Any person with diabetes whose kidney function changes significantly — whether newly diagnosed CKD or a meaningful decline in eGFR — should have their entire diabetes medication regimen reviewed by their healthcare provider. Medication adjustments that were appropriate at eGFR 60 may be dangerous at eGFR 30.
Reducing Cardiovascular Risk When You Have Diabetes and CKD
People with both diabetes and CKD face a particularly high cardiovascular risk — they are substantially more likely to die from a cardiovascular event (heart attack, heart failure, stroke) than to progress to dialysis. This is because CKD itself is a major cardiovascular risk factor, independently of traditional risk factors like cholesterol and blood pressure. The combination of diabetes and CKD produces a cardiovascular risk profile that rivals established coronary artery disease. Managing this combined risk requires attention to several factors simultaneously:
- Statin therapy: High-intensity statin therapy is recommended for most people with diabetes and CKD to reduce LDL and cardiovascular event risk. Our guide on diabetes and cholesterol covers the lipid management that is equally important alongside kidney protection.
- Aspirin: Low-dose aspirin (81 mg/day) is recommended for people with diabetes and established cardiovascular disease or high cardiovascular risk, including those with CKD Stage 3 or higher. The risk of GI bleeding with aspirin must be balanced against cardiovascular benefit on an individual basis.
- SGLT-2 inhibitors and GLP-1 agonists: As noted above, both medication classes reduce cardiovascular events in people with diabetes and cardiovascular disease or CKD — making them particularly valuable in the high-risk population of people with both diabetes and kidney disease.

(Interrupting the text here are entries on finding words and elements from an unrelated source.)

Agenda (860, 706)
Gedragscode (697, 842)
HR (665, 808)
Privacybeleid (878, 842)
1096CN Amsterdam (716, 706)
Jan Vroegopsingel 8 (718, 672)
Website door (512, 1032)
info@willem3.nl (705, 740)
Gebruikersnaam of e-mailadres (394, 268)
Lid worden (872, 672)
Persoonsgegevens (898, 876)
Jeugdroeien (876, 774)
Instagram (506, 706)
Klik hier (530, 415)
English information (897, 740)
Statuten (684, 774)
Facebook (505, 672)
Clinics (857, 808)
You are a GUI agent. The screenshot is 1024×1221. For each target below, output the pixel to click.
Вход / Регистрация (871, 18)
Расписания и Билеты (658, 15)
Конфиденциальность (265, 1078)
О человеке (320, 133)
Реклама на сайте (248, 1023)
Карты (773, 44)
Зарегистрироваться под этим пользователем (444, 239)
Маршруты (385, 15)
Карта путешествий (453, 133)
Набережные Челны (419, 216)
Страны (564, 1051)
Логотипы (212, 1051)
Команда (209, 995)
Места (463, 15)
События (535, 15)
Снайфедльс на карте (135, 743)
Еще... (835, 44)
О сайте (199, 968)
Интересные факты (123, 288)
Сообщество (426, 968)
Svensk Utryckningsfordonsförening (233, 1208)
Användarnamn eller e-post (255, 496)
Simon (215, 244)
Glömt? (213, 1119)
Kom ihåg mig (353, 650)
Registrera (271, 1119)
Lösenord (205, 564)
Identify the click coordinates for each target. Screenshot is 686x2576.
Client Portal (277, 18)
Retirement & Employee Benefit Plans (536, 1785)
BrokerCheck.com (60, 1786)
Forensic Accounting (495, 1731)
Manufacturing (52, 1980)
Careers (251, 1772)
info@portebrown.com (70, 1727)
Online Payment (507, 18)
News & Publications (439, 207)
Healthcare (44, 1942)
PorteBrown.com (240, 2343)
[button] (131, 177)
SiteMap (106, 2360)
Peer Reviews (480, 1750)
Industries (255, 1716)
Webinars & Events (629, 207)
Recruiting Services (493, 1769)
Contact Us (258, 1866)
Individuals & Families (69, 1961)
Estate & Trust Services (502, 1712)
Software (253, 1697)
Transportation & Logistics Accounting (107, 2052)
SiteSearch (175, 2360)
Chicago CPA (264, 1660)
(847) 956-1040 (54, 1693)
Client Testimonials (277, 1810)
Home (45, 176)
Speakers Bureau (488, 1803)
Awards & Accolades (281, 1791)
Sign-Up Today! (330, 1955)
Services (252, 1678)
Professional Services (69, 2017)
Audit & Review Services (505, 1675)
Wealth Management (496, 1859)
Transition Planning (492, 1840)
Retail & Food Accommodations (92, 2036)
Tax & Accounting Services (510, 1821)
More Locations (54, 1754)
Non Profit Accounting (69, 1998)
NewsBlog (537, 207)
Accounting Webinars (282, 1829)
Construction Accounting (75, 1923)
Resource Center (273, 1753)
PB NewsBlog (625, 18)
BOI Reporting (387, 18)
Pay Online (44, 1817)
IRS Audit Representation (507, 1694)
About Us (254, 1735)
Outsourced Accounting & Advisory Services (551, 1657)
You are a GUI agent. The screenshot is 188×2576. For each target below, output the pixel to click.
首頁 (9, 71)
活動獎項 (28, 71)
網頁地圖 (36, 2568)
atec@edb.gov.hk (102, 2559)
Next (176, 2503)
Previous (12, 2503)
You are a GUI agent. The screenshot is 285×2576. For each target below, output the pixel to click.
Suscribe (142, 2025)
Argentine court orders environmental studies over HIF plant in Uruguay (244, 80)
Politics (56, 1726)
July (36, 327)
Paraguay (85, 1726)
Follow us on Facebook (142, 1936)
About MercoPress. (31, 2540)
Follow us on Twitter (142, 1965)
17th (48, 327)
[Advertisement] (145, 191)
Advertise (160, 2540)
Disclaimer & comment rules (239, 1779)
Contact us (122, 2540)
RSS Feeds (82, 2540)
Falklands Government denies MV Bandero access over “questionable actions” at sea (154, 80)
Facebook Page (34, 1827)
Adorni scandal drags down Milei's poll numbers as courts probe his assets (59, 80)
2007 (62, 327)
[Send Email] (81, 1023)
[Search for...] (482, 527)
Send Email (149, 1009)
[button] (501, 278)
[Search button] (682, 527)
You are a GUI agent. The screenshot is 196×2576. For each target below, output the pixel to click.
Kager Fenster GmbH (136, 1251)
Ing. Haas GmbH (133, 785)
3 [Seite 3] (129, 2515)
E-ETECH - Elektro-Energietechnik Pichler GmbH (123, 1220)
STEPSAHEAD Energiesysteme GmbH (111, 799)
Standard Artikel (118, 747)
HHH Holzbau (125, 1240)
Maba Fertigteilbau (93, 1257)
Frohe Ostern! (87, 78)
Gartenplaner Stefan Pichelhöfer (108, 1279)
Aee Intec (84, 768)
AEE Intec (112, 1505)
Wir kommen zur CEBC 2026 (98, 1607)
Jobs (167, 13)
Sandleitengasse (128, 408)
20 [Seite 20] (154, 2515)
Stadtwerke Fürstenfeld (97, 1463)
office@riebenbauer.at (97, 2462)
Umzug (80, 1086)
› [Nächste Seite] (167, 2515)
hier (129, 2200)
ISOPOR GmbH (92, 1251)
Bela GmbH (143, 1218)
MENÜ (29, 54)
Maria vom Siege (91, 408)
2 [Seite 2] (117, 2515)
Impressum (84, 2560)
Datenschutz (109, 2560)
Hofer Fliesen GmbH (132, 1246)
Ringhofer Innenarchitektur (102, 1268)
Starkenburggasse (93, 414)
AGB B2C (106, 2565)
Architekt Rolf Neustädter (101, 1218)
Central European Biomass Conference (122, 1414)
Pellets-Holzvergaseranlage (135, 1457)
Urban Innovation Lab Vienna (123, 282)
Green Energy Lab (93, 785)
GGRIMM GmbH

- Anemia management: CKD causes anemia (reduced red blood cell production due to decreased erythropoietin from damaged kidney tissue) that worsens cardiovascular outcomes. Anemia treatment with erythropoiesis-stimulating agents or oral iron is part of comprehensive CKD-cardiovascular management.
People with diabetes who have been told they have any degree of kidney disease — even early microalbuminuria — should ensure they are receiving the comprehensive cardiovascular risk reduction described above. The combination of kidney protection and cardiovascular risk reduction is the cornerstone of modern diabetic nephropathy management. Our guide on diabetes and heart disease provides the broader cardiovascular context for this integrated approach.
Sources: American Diabetes Association. “Chronic Kidney Disease and Risk Management.” Diabetes Care 2024. | NIDDK — Diabetic Kidney Disease. | National Kidney Foundation — Diabetes and Kidney Disease. | Mayo Clinic — Diabetic Nephropathy. | Perkovic V, et al. “Canagliflozin and Renal Outcomes in Type 2 Diabetes and Nephropathy.” NEJM 2019.